15/11/2010

Jules a échappé de justesse au banquet de la Saint-Martin

Un week-end comme ça, je recommence tout de suite. Pas vous? Pas de pluie, pas de brouillard. Mais du soleil, de la douceur dans l’air et des gens qui courent un peu partout à Genève. Ils le font à la mode de chez nous, quand vient le temps de roder le mollet et le souffle pour la Course de l’Escalade. C’est beau, les sportifs


Car pendant qu'ils trottent et suent, d’autres font ripaille. Genre pas léger léger. Jules a d’ailleurs échappé de justesse au banquet de la Saint-Martin. Le boucher qui l’avait chez lui ne l’a pas transformé en saucisses ou en boudin. Son destin, c’était de finir à la Julie!

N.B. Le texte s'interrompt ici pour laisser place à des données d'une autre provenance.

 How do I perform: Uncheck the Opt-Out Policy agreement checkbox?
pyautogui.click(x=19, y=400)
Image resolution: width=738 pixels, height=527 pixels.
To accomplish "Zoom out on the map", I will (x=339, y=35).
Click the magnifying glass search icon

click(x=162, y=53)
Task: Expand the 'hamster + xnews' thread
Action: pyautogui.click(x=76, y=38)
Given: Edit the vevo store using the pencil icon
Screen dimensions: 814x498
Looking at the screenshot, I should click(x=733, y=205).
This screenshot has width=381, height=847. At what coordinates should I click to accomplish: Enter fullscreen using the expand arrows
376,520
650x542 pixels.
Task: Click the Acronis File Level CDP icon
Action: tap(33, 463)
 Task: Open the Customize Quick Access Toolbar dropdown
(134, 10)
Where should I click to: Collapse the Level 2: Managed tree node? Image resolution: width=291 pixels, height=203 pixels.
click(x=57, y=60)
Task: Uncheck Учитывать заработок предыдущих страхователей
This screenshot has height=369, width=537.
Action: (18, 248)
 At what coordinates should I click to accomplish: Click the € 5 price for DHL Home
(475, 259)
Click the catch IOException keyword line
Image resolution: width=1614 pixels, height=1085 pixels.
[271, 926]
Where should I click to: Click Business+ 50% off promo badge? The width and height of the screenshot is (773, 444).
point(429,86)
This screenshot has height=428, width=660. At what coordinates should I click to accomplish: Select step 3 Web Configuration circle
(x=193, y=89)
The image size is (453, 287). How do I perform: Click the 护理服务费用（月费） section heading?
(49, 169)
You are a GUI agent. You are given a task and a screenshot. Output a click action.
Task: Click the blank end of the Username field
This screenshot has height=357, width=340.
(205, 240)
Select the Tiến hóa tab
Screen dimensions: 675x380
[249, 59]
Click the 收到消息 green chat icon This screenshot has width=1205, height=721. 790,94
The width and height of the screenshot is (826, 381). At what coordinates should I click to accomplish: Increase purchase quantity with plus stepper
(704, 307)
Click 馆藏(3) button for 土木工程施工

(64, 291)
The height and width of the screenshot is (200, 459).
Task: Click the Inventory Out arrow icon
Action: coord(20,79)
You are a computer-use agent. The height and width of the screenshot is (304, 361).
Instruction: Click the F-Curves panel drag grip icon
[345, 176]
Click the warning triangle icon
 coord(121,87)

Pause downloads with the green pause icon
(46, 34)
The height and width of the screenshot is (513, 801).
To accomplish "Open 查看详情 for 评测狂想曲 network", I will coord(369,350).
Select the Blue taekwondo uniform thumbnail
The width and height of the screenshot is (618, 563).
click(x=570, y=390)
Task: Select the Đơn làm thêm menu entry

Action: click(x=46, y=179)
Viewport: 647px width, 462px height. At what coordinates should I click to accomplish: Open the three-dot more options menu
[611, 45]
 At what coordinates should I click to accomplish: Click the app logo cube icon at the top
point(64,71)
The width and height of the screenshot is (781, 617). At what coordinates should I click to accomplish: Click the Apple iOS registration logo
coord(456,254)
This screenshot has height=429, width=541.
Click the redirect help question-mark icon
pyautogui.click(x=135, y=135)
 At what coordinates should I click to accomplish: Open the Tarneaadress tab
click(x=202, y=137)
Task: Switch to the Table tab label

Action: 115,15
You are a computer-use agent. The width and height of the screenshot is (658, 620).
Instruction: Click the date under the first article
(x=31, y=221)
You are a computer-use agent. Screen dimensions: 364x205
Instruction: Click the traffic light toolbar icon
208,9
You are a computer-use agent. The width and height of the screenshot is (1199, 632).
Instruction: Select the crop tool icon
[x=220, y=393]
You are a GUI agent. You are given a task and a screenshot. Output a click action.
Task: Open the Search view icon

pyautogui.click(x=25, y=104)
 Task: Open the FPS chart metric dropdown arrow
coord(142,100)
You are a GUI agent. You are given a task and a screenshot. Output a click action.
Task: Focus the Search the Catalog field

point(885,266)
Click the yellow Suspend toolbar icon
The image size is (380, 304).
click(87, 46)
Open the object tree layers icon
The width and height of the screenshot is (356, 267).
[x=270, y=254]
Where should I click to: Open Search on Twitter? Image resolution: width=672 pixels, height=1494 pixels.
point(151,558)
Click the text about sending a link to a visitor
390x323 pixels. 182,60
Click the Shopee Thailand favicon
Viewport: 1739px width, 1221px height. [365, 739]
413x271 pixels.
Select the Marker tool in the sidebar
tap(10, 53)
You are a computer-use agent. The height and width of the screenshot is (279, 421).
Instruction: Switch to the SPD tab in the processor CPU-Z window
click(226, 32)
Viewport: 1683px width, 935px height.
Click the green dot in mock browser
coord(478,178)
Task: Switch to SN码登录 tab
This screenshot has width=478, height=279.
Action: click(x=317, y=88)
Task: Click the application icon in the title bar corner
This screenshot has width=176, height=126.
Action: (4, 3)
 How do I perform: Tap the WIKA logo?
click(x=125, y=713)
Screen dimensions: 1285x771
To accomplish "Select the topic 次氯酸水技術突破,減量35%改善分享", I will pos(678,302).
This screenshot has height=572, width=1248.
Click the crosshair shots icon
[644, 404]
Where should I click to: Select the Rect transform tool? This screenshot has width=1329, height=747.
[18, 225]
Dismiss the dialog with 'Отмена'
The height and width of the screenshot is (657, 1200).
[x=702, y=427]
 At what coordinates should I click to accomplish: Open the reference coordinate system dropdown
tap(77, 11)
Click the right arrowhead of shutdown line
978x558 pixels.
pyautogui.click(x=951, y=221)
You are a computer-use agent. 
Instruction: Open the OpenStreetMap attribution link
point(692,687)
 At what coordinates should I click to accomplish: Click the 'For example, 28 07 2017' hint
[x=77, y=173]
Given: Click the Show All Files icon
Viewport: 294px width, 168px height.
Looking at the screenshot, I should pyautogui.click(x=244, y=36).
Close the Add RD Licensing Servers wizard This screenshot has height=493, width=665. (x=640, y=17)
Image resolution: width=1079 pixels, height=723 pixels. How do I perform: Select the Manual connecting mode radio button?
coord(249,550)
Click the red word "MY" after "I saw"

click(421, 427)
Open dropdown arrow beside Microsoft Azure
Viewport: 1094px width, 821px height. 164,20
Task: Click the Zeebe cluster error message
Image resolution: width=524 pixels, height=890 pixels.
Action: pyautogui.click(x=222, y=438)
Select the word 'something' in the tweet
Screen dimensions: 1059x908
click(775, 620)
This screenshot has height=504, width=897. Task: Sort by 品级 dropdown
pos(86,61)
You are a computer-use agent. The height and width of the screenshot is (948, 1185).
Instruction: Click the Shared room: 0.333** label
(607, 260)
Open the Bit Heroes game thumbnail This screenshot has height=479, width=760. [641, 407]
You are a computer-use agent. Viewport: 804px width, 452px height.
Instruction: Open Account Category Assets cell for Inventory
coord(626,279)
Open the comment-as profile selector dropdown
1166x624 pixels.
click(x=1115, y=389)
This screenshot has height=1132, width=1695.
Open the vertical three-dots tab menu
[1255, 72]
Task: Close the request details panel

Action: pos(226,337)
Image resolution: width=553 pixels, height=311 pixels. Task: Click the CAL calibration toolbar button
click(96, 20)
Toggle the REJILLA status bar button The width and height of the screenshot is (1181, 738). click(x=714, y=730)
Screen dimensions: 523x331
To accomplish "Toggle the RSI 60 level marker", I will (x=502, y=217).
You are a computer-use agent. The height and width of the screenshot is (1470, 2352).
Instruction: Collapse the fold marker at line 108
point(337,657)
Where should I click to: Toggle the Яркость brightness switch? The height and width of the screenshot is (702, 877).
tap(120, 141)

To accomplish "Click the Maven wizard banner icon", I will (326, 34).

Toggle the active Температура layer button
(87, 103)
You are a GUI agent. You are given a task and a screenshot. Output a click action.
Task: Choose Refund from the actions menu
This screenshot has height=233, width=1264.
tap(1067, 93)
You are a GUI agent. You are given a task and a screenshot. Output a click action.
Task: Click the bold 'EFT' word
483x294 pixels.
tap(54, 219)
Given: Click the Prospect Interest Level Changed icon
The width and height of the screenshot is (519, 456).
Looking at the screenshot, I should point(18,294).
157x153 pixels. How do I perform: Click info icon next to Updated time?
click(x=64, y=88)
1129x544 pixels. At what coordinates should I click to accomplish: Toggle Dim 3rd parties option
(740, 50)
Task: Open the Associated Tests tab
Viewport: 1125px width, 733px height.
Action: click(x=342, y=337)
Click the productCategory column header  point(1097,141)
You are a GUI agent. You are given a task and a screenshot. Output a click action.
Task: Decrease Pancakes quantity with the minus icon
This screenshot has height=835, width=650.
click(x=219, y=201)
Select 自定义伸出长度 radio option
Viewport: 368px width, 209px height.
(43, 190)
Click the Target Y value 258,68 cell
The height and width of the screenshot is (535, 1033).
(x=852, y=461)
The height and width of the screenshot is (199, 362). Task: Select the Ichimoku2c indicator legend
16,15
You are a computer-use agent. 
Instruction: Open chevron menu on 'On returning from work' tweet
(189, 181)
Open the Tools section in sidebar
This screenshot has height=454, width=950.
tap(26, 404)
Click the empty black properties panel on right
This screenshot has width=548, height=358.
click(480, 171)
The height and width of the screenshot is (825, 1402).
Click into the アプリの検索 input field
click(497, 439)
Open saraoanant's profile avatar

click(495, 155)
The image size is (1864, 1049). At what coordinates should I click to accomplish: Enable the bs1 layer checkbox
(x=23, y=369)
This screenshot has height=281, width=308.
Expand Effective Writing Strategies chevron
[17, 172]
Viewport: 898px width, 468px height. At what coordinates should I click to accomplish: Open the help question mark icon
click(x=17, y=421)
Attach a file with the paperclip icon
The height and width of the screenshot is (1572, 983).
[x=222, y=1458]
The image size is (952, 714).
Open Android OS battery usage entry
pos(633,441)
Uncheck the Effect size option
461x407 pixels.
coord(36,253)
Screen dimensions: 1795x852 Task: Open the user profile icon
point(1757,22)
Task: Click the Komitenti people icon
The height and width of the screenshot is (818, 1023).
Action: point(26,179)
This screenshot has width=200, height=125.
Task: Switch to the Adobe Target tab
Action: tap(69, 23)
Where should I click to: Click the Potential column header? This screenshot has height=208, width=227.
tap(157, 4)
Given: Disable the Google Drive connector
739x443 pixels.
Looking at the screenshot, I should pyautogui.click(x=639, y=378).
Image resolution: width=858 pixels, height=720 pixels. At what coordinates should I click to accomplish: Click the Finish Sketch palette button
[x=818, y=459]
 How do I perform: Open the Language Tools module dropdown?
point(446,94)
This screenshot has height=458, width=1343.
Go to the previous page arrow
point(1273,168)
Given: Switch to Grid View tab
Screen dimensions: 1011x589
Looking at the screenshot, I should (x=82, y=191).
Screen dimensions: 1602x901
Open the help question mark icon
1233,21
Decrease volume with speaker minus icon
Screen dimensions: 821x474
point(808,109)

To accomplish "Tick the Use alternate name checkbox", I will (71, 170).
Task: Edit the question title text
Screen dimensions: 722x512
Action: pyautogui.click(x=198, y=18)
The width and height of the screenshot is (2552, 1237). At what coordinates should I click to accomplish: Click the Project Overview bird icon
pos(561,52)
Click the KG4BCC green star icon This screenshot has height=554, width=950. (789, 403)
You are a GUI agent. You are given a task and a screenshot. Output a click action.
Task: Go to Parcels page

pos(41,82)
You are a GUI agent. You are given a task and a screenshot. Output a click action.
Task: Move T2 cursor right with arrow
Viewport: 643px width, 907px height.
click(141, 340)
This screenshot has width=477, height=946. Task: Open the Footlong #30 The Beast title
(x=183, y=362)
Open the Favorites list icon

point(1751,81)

Quand Gabriel m’a donné ce splendide cochon en céramique, il était blanc de peau, décoré de grosses fleurs en couleurs, avec des yeux coquins et un joli sourire en coin. Il est devenu tout rose. Rose de plaisir, à l’idée de se muer en tirelire à la Thune du Cœur.

Dès lundi prochain, il prendra donc le relais de Jules, 1er du nom, qui coule une paisible retraite après 14 années de bons et loyaux services. Le jeunot va se faire bichonner par nos téléphonistes et gaver par vous tous. Le veinard.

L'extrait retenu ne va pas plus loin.